### Task to complete
Rewrite the part of the listing that opens with the line containing "Image resolution: width=819" and closes with the line containing "Action: 10,152", replacing "WatchList" with "Portfolio" and keeping everything else the same.

### Material provided

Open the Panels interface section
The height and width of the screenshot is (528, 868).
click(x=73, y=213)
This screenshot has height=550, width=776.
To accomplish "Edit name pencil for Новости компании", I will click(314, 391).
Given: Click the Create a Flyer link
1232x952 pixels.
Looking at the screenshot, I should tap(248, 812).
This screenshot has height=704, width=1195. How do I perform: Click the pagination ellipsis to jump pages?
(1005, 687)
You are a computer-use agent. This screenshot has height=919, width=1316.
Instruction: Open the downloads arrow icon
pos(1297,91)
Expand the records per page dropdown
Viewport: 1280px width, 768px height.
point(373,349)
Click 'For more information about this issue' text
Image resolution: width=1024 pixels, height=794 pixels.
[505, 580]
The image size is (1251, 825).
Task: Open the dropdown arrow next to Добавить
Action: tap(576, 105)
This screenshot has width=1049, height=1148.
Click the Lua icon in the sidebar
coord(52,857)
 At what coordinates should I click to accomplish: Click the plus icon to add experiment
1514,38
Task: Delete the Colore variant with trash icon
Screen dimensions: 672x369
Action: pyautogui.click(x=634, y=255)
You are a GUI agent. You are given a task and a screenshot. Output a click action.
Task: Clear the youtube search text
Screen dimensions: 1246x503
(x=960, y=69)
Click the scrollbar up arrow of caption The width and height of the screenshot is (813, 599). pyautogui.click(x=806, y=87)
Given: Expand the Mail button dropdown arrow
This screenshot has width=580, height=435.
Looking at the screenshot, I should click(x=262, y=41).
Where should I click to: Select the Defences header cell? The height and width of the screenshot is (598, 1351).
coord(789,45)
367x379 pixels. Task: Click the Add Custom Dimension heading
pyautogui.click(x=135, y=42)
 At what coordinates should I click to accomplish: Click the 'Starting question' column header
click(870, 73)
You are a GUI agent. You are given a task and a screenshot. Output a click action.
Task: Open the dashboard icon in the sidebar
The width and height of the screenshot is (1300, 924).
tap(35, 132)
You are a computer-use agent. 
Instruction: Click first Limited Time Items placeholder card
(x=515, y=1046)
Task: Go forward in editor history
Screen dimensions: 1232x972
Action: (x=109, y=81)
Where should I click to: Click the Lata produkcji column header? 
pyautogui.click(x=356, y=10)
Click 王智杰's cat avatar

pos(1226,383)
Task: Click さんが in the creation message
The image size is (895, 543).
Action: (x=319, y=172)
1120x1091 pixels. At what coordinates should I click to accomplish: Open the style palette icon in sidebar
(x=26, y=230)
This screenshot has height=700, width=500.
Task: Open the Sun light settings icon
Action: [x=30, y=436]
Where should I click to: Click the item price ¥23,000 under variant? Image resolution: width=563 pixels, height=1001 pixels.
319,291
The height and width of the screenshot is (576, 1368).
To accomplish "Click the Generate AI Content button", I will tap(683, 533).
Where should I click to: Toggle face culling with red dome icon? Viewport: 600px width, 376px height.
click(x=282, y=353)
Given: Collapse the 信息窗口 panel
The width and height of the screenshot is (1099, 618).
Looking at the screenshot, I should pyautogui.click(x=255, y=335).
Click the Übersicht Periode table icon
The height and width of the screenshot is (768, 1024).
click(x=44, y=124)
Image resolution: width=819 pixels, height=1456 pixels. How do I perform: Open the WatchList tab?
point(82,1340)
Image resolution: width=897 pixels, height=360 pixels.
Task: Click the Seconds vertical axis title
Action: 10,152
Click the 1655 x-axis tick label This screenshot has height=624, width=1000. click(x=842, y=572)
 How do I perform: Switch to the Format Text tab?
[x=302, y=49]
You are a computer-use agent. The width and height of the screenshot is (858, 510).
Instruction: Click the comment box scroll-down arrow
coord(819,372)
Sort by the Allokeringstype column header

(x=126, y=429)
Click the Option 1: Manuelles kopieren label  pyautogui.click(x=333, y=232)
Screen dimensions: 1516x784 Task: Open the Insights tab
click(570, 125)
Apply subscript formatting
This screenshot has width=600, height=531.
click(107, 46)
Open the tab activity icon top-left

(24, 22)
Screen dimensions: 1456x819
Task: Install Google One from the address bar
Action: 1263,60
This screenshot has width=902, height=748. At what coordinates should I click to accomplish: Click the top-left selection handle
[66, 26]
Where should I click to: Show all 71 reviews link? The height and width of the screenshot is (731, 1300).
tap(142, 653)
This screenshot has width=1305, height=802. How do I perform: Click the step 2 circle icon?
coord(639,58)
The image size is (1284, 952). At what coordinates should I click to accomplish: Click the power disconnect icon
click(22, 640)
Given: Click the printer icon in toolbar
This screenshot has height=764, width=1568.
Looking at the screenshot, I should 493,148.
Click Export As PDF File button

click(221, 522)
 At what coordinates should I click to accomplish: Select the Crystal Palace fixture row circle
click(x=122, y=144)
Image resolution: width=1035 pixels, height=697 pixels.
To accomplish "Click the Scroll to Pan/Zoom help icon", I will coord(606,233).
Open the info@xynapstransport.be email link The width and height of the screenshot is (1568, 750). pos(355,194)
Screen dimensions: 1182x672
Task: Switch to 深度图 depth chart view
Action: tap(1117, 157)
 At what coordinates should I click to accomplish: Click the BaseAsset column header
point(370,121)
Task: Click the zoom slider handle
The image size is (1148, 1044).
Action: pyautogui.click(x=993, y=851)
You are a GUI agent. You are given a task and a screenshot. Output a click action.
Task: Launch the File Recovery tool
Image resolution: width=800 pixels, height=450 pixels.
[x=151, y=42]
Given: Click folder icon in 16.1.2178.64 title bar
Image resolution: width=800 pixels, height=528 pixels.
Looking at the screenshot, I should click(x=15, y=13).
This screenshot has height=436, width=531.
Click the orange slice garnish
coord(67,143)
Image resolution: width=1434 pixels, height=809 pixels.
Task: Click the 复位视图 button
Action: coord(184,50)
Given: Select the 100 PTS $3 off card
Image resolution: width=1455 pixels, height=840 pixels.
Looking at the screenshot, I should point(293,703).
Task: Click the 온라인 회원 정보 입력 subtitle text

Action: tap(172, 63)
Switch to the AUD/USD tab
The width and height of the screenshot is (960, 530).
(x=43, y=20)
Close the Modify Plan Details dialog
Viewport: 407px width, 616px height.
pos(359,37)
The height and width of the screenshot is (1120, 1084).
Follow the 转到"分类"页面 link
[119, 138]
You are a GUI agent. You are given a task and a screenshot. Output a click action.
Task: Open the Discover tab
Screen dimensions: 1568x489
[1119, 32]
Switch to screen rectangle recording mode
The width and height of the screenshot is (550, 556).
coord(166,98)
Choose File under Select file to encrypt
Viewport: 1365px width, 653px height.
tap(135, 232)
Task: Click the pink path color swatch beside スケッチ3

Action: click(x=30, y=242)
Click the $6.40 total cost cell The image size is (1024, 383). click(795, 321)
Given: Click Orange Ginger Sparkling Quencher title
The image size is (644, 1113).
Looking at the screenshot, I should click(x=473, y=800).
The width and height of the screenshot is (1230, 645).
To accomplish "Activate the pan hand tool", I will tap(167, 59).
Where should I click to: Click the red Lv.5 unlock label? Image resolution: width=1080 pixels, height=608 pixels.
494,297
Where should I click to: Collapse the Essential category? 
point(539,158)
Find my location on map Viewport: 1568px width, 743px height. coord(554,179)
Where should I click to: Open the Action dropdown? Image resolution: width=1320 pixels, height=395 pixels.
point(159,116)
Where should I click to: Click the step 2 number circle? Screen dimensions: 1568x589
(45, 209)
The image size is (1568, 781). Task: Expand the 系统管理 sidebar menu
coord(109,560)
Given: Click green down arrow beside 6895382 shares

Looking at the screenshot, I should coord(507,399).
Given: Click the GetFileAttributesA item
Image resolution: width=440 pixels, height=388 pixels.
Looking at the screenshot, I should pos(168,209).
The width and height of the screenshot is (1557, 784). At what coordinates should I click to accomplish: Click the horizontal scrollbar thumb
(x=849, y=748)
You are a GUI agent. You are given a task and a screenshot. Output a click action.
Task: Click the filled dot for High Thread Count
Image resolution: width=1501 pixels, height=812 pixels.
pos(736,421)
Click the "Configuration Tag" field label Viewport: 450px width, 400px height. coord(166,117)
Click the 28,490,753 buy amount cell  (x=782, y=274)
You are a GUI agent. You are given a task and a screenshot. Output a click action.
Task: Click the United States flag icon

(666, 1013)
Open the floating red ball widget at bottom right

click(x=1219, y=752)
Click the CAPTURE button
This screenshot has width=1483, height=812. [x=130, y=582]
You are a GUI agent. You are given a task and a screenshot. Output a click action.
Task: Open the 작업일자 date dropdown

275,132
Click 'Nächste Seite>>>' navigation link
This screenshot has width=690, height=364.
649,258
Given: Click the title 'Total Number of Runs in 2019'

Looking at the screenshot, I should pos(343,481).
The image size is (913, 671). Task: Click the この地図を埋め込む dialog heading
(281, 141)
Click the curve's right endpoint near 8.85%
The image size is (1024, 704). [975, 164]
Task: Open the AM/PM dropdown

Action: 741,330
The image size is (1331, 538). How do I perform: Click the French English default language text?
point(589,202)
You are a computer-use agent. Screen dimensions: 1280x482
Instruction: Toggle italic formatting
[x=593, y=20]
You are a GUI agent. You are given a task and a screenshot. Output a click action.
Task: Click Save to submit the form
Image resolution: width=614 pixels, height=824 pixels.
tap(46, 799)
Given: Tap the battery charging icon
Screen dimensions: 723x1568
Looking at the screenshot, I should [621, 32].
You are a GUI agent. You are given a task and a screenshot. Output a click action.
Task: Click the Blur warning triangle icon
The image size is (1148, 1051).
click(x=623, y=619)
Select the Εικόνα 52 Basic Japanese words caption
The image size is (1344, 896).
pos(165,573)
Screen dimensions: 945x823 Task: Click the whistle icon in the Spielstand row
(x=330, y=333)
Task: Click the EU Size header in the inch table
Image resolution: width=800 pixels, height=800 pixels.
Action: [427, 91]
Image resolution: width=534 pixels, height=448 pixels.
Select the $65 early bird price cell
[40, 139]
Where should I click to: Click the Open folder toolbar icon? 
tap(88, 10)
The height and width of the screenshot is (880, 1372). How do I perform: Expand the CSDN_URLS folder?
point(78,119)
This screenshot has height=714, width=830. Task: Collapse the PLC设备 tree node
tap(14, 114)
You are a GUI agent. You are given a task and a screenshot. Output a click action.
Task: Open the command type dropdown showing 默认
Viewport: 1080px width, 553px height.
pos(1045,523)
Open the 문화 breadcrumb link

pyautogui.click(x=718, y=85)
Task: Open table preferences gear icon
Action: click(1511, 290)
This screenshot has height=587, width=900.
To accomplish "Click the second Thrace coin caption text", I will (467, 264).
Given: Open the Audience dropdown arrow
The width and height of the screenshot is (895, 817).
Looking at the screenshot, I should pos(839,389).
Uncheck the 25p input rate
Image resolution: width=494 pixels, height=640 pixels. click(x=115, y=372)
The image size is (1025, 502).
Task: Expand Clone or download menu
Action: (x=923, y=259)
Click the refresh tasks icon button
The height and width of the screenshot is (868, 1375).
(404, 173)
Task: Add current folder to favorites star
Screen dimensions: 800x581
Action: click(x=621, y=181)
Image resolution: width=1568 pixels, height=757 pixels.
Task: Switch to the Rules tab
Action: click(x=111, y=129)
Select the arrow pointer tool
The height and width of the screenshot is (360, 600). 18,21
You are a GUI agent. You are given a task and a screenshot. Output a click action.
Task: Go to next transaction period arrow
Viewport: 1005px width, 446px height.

### Answer below
Image resolution: width=819 pixels, height=1456 pixels. How do I perform: Open the Portfolio tab?
point(82,1340)
Image resolution: width=897 pixels, height=360 pixels.
Task: Click the Seconds vertical axis title
Action: 10,152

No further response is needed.